## Activity
Two lines mark the range in the entries below: the one holding "أشخاص مع إعاقة (1112, 985)" and the one holding "القانون على موقع نيڤو (809, 731)". Set down those two and all lines between them, exactly.

* * * * * * *

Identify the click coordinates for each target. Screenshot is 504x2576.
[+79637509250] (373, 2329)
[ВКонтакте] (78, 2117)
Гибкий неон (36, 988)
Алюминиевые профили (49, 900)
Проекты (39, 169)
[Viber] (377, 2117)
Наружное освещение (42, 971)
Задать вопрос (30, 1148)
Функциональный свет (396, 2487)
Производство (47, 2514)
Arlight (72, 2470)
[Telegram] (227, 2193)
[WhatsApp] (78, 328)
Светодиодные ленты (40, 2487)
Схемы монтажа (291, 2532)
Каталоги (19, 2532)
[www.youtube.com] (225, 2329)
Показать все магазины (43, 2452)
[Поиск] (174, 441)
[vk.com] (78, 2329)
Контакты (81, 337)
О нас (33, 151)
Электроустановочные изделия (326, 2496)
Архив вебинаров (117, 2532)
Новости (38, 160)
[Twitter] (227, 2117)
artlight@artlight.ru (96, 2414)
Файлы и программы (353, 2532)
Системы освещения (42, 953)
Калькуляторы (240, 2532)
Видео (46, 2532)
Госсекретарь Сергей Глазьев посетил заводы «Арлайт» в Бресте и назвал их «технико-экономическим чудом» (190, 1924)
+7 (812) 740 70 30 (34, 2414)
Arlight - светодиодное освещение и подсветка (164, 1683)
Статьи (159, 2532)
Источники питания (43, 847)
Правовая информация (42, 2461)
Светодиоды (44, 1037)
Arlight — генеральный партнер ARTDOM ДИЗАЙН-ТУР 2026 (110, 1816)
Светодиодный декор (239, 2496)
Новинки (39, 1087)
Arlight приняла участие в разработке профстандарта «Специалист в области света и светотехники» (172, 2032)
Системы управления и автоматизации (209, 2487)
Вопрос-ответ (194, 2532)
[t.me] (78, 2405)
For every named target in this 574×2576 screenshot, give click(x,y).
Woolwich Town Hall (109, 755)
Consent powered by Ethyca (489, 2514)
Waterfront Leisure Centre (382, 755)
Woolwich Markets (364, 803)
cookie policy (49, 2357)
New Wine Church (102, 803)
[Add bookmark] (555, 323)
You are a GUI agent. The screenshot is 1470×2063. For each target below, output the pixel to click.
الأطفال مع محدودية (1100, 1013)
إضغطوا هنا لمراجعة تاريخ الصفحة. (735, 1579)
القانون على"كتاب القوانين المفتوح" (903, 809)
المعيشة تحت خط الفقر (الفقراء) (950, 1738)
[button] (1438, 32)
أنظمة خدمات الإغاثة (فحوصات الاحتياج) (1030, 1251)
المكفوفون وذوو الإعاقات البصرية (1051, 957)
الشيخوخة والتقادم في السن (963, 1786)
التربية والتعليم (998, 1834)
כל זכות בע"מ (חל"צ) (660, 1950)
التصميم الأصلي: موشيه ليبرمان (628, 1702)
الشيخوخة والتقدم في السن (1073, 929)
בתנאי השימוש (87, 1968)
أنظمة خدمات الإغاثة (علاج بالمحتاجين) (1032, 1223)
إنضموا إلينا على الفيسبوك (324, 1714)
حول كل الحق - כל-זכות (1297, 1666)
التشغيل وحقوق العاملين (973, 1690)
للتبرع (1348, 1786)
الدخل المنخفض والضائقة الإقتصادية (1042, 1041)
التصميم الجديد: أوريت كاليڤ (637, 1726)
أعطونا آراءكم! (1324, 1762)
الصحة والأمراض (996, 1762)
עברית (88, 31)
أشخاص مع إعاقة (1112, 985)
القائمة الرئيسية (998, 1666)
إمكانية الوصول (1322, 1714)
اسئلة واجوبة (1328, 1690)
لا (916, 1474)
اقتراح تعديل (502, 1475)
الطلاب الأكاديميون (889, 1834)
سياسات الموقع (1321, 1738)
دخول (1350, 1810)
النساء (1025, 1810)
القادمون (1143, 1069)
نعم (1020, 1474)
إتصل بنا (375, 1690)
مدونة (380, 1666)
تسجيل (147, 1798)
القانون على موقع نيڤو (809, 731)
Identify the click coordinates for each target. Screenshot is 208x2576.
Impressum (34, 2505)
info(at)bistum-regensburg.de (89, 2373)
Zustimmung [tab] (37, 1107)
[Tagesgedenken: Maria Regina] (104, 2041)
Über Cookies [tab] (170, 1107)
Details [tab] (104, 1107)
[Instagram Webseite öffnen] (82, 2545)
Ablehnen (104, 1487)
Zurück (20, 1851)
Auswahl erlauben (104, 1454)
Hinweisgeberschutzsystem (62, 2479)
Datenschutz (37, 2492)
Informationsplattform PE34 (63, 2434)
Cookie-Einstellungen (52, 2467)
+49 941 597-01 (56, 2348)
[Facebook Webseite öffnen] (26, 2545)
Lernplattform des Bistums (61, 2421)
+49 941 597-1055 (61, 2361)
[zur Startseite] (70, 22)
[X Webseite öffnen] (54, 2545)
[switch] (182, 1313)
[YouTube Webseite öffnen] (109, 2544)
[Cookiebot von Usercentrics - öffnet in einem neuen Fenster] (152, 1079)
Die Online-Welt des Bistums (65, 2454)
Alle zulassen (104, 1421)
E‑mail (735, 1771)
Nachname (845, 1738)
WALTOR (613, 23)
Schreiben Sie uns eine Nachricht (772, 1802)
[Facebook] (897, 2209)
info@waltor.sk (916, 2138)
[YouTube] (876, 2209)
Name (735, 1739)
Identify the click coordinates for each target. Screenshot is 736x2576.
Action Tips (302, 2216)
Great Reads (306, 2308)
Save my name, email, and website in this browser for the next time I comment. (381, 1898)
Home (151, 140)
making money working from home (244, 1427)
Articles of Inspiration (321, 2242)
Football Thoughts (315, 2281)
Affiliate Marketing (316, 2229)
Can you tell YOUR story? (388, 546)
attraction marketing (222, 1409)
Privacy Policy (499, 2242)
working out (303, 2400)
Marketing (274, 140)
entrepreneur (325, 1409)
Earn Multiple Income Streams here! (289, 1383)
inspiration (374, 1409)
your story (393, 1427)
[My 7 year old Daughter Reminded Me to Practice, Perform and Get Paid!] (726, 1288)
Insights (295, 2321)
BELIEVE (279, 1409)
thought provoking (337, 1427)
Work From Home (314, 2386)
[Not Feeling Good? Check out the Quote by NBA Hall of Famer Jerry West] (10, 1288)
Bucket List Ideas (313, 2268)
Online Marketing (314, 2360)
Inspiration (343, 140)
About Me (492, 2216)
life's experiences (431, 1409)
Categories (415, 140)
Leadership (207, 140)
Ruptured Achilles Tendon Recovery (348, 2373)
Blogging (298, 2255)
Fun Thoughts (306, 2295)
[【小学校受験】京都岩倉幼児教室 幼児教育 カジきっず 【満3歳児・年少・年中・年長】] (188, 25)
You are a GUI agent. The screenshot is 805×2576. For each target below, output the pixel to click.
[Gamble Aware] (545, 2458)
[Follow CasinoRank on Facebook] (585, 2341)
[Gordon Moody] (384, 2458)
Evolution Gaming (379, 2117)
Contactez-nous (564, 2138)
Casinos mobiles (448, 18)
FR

* * * * * * *

## Finished task
أشخاص مع إعاقة (1112, 985)
القائمة الرئيسية (998, 1666)
إمكانية الوصول (1322, 1714)
اسئلة واجوبة (1328, 1690)
لا (916, 1474)
اقتراح تعديل (502, 1475)
الطلاب الأكاديميون (889, 1834)
سياسات الموقع (1321, 1738)
دخول (1350, 1810)
النساء (1025, 1810)
القادمون (1143, 1069)
نعم (1020, 1474)
إتصل بنا (375, 1690)
مدونة (380, 1666)
تسجيل (147, 1798)
القانون على موقع نيڤو (809, 731)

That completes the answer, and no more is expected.